Relocating Subtrees in Nested Intervals Model
In previous article, I introduced Nested Intervals Model — a tree labeled with Binary Rational Numbers. The advantage of this model is that every node has a permanent label, so insertion of a new node doesn’t affect existing nodes. I’ll describe how to move parts of the hierarchy in the Nested Intervals Model.
The Problem
Suppose we have a hierarchy:
select lpad(' ',3*depth)||name, path, numer ||'/index.html'|| denom
from hierarchy order by numer_left/denom_leftlpad(' ',3*dept path numer ||'/
--------------- --------------- ----------
KING .1 3/2
CLARK .1.3 19/16
MILLER .1.3.1 39/32
BLAKE .1.2 11/8
TURNER .1.2.4 163/128
MARTIN .1.2.3 83/64
WARD .1.2.2 43/32
ALLEN .1.2.1 23/16
JONES .1.1 7/4
FORD .1.1.2 27/16
SMITH .1.1.2.1 55/32
SCOTT .1.1.1 15/8
ADAMS .1.1.1.1 31/16
How would we reorganize this tree so that BLAKE doesn’t report to KING anymore, but starts working for MILLER? We require all BLAKE’s descendants in the hierarchy to keep their relative position. In other words, after reorganization, TURNER, MARTIN, WARD, and ALLEN still report to BLAKE.
The Idea
We'll leverage the fact that every subtree is a scaled up (or down) replica of the other subtree mentioned in the previous article. At the picture below, for example, “green” subtree is identical to the “blue” subtree, reduced twice:
More formally, each “green” vector beginning at the NEW_ORIGIN and ending at the NEW point is half of the corresponding “blue” vector that begins at OLD_ORIGIN and ends at the OLD point. This could be written as two equations for X and Y vector components:
new_x - new_origin_x = k * (old_x - old_origin_x)

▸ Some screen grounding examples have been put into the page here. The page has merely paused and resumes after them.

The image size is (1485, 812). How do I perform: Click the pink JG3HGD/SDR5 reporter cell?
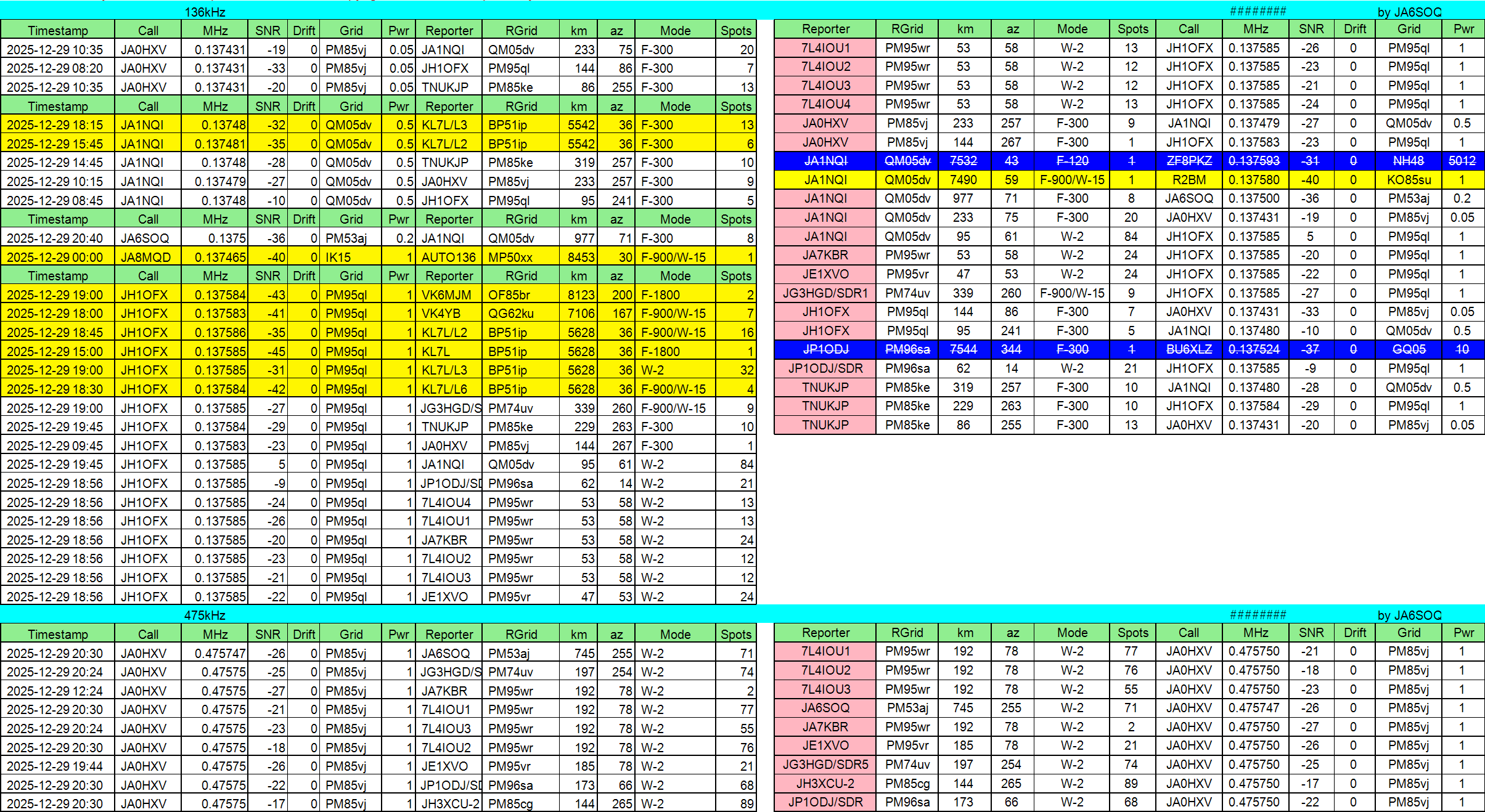[825, 765]
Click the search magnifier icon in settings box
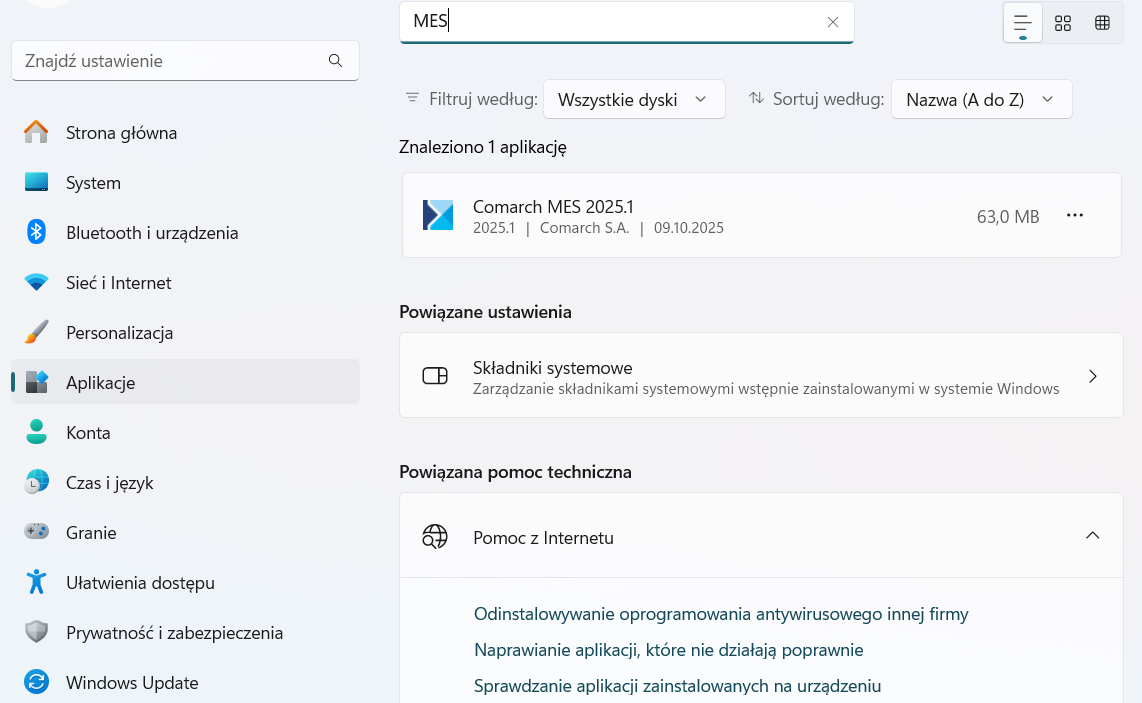This screenshot has width=1142, height=703. (335, 61)
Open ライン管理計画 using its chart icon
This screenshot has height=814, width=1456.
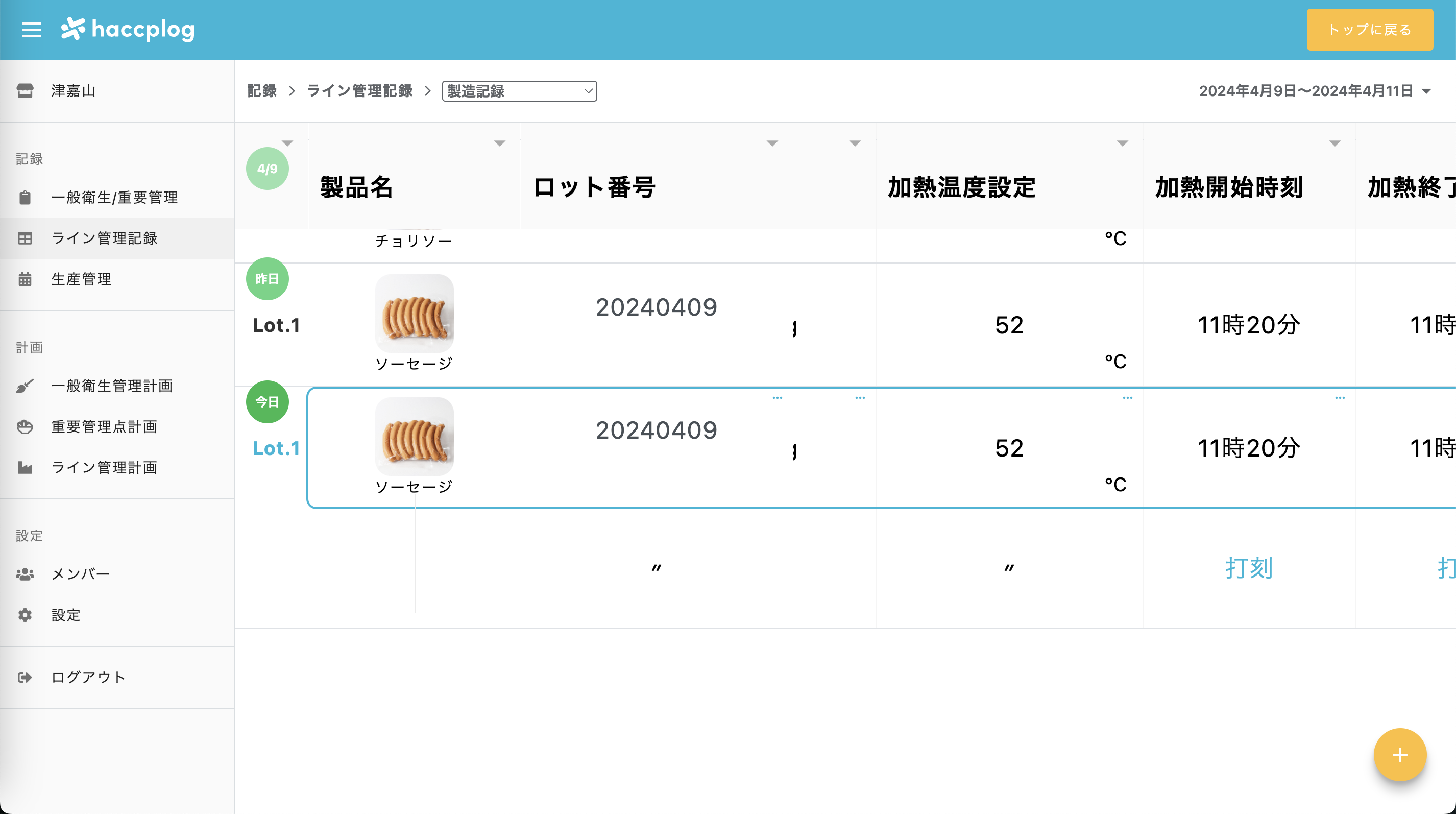click(26, 467)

new_y - new_origin_y = k * (old_y - old_origin_y)
This is a linear transformation, in which k is a zooming factor (equal to 1/2 in our example). The picture above should convince you that zooming factor k is just the ratio of the origin’s denominators: denominator of the NEW_ORIGIN is equal to 4 while denominator of the OLD_ORIGIN is two.
If we add these equations together, then we have the following:
(new_x+new_y) - (new_origin_x+new_origin_y) =
= k * ((old_x+old_y) - (old_origin_x+old_origin_y))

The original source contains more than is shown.